I am also so tired I could cry. My butt is numb from sitting. My heart is gushing.
I have been given the best gift for myself in a long time. It’s everything and nothing like I expected.
The day before I started this immersion was a really, really hard day parenting. I realized that I didn’t like or want to maintain this full-time position anymore. It was TOO much for me to handle. Six years of nothing but this. It was a low moment of wanting to run away. Now, it was also hard because I was so anxious to start the training. The girls knew it was coming. The baby knew too as she would not get off my boob. Like tarzan, she hung there ALL DAY while i walked around the house trying to organize and get the home in order so their dad could maintain our rhythm (lesson: let the dad find his own rhythm). The feelings that had surfaced in response to the Haitian earthquake were so physically intense . So instead I broke down, sobbed not only in front of my kids, but to my kids about gratitude and thanks and said waaaaay more than I needed to, but oh well. And at one point I fell on the floor and questioned whether or not I should be doing this training. I was a writer, not a midwife. We were broke and my husband was going to go down to 4 days a week. What was I thinking? And then it hit me. I didn’t care what the fuck it was. Electrical Engineering or Midwifery. I needed some time. Time. Space. Space.

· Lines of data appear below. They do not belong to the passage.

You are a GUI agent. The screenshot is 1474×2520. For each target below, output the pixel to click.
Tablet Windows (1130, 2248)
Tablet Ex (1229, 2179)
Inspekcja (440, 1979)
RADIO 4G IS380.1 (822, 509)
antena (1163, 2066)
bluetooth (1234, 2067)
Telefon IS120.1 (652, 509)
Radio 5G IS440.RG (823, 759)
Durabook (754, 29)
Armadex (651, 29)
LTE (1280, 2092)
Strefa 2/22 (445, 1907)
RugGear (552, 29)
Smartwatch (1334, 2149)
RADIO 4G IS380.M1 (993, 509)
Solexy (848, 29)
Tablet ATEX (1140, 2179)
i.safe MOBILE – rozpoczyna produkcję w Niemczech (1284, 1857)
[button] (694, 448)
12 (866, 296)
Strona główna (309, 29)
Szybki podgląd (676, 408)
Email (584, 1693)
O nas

I am glad it wasn’t electrical engineering.
There is something subtle that has changed in me. Perhaps it’s because I have spent 2 days away from the house, no worries, daddy with the kids, sitting on a wooden floor for 8 hours straight. Maybe it’s the altered states she continually tries to bring about in the room. I don’t know what it is, can’t really speak of it yet, but a little fiber danced differently in me. It’s good.
Thank you all for support in the journey. So many of you are midwives in life, each day moving like a loving ghost in my presence, watching, holding, bowing, allowing my work to unfold, undisturbed and perfect. Bless up to all you magnificent and creative souls out there who have connected with my in such a loving way.